Authorisation Number: 1012490468141

Ruling

Subject: Work related expenses - meals

Question

Are you entitled to a deduction for expenses incurred dining in restaurants?

Answer

No

This ruling applies for the following periods:

Year ended 30 June 2012

Year ending 30 June 2013

The scheme commenced on:

1 July 2011

Relevant facts and circumstances

You are employed in the food industry.

As a part of your employment you are also involved in the purchasing for the company.

You undertake research by acting as a consumer to find out and taste what competitors are selling in retail shops and restaurants.

Relevant legislative provisions

Income Tax Assessment Act 1997 Section 8-1

Reasons for decision

Section 8-1 of the Income Tax Assessment Act 1997 (ITAA 1997) allows a deduction for all losses and outgoings to the extent to which they are incurred in gaining or producing assessable income, except where the outgoings are of a capital, private or domestic nature, or relate to the earning of exempt income.

In establishing a connection, it must be shown that the outgoing is relevant and incidental to the gaining of assessable income.

In most circumstances the expense of dining in a restaurant would be considered a private expense. In some limited circumstances this expense may be characterised as an income producing expense and may be an allowable deduction. However there is an onus on the taxpayer to prove that such an outlay should be an allowable deduction.

This was highlighted in Case P30 25 CTBR (NS); Case 94 82 ATC 139 when the Board of review disallowed a claim for the purchase of newspapers by a real estate salesman. The real estate salesperson would gather information from the daily papers to assist him in selling real estate.
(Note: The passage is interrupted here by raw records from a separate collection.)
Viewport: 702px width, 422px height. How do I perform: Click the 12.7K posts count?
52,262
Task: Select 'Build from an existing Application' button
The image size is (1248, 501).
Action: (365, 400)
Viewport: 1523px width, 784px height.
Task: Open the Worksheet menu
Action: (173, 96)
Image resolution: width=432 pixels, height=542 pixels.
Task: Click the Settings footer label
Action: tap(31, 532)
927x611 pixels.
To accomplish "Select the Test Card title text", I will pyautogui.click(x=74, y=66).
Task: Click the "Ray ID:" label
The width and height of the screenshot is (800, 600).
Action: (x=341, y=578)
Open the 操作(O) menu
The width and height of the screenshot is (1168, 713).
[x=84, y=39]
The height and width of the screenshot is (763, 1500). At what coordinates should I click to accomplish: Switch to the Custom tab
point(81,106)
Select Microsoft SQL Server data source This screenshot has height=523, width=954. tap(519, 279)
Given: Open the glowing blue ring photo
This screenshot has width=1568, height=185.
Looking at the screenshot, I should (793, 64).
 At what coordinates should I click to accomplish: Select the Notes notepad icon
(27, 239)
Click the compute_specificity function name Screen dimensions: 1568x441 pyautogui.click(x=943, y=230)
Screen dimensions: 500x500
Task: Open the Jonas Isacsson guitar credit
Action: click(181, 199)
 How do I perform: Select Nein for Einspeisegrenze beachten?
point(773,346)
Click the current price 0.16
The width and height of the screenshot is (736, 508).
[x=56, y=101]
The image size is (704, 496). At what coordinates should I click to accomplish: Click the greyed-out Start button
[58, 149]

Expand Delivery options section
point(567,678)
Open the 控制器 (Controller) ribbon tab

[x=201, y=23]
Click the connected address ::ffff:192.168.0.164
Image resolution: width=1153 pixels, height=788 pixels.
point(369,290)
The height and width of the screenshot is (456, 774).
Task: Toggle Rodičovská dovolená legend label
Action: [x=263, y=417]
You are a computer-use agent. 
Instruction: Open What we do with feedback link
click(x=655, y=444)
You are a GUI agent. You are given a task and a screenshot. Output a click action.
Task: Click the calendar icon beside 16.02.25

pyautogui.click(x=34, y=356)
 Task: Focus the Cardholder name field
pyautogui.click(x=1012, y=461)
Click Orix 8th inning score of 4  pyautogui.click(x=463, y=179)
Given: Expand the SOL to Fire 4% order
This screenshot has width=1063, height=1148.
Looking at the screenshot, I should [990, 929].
The salesperson was however, unable to demonstrate that his income was affected by expenditure on the newspapers. The expense retained its private character and the deduction was not allowed.

In considering Case R113 84 ATC 750, where the taxpayer was a sales manager for an airline, the Board of Review disallowed a deduction for costs associated with overseas travel. In making this decision Member P. M. Roach made the following comment:

    One can well understand the proposition that travel experience is of advantage to a salesman of tour and travel services, just as experience of drinking whiskey may be of advantage to a salesman of whisky. But it does not follow for the whisky vendor that all expenditure he incurs relating to his consumption of whisky lacks any private character.

In your case knowledge acquired from dining in restaurants may assist you to carry out employment duties more efficiently. However, the expense is not necessarily incurred in order to earn that income. The cost of dining in restaurants has the character of a private expense. The connection is too general or tenuous to allow a deduction for any portion of the cost. Accordingly you are not entitled to a deduction under section 8-1 of the ITAA 1997.